Data analysis at many instances involves equally segregating a metric based on the metric value. A very common example in BI space is the question “Which customers are in Top 10%?” or vice versa “Which customers fall under Bottom 20%”. In order to answer the question, one has to first pick the sales volume or revenue, whichever is the appropriate metric.  Now, the metric is split it into equal parts and ranked based on scenario before arriving at the list of customers i.e. dimensions.

There are several quantiles, and the most frequently used ones in BI context are below and full list can be accessed in wiki here

  • 2 – Quantile i.e. median
  • 4 – Quartile
  • 10 – Decile
  • 100 – Centile or Percentile

First & foremost and a popular measure that divides a data set into two equal parts is median.  This measure splits the data into top 50% and bottom 50% irrespective of distribution type i.e. normal versus skewed.

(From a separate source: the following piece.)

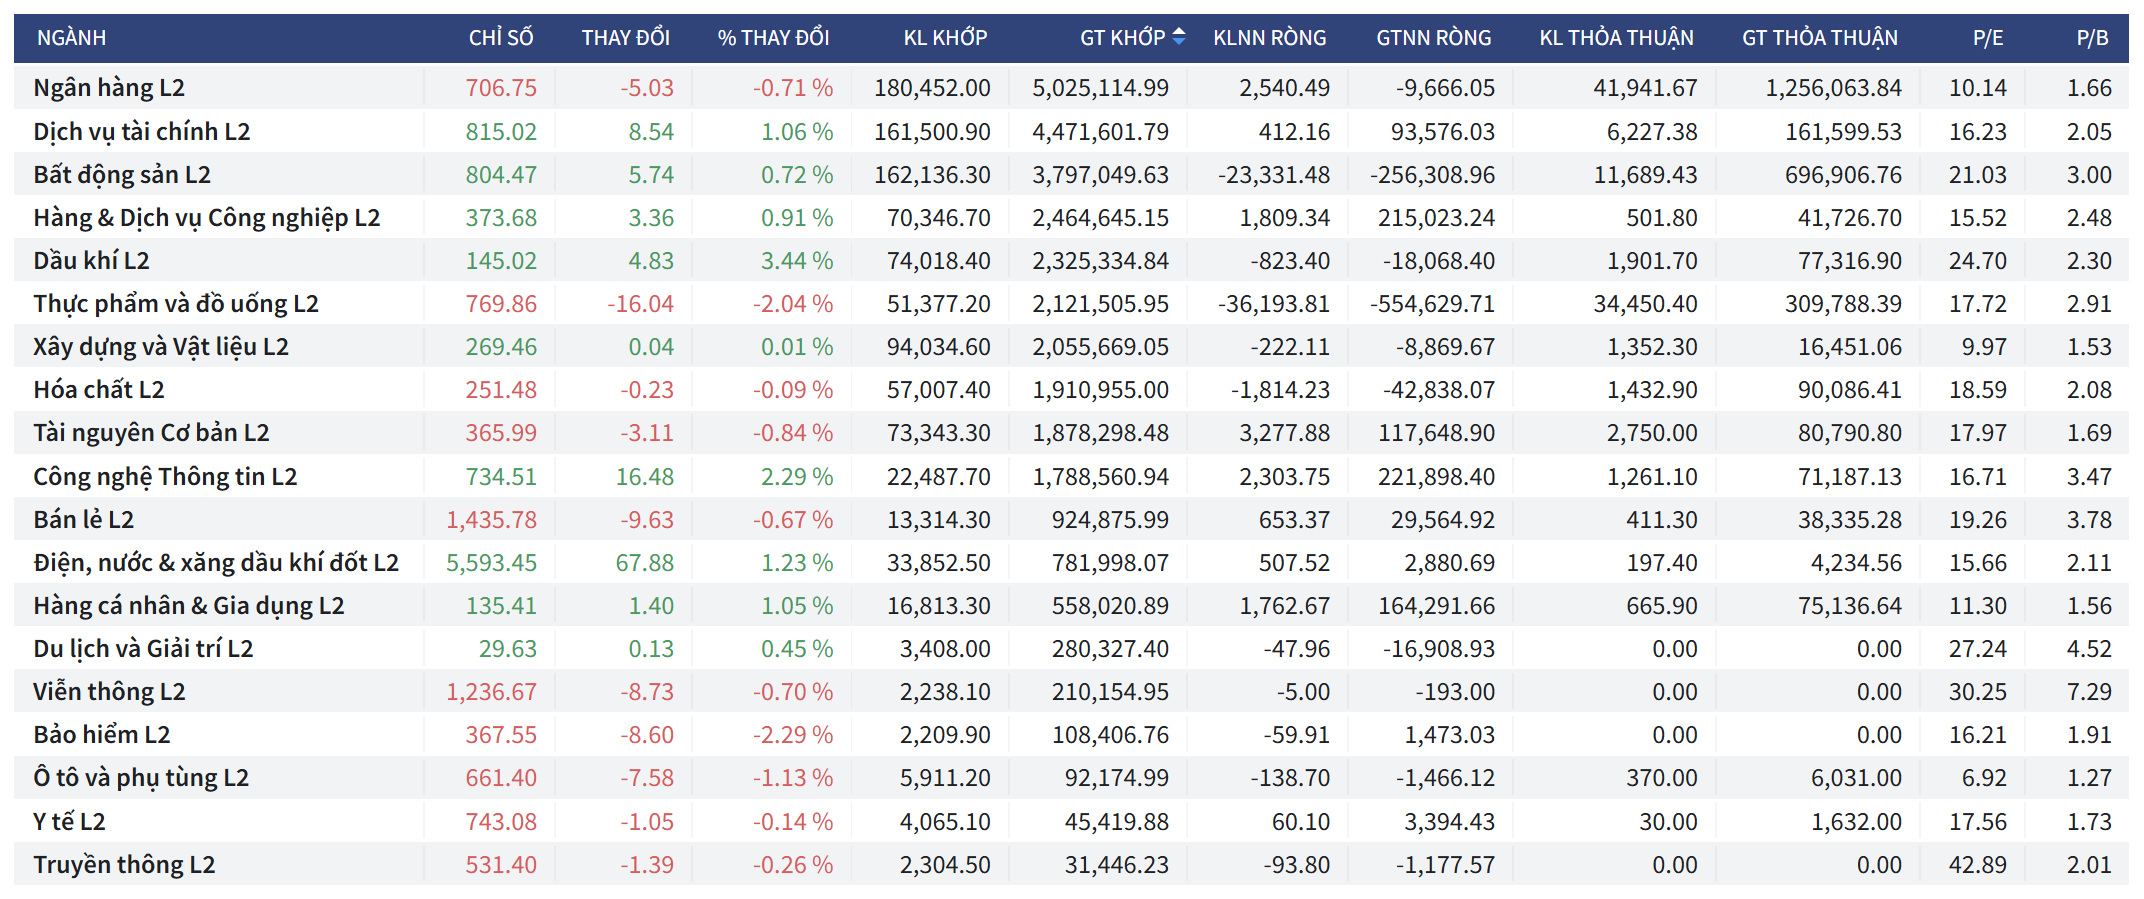The image size is (2144, 899).
Task: Select the Dịch vụ tài chính L2 sector
Action: tap(141, 132)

Another most frequently encountered split is the Inter Quartile Range, IQR for short. This measure builds on median and splits the data into four equal parts where each portion represents 25% of the dataset. Box plots represent the quartile in clear and concise manner along with minimum and maximum boundaries.

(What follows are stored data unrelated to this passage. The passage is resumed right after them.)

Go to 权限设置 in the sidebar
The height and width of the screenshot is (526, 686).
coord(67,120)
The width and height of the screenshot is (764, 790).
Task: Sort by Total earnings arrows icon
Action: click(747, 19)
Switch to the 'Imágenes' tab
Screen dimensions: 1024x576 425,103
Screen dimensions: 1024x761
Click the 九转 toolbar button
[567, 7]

Deciles splits the data set into ten equal parts and are typically used in ranking the data as given in example above. A good application of Decile is to validate Power Law or Pareto Principle of two variables.

Centiles or the other hand represents percentile, which as the progression goes splits the data set into 100 equal parts. This term is encountered right from High school days as grades are reported in percentile terms instead of absolute value. Application of centile based analysis is slightly rare to encounter and used in specialized scenarios.

NOTE: NTILE is a special form of window function that can be used directly in a SQL query to calculate different quantiles.

These window functions first partition the result set of a query based on the dimension and then ranks based NTILE parameter i.e. Quartile or Decile etc. The SQL statement can have one or multiple groupings in dimension list, which highly increases the efficiency of this analytic function.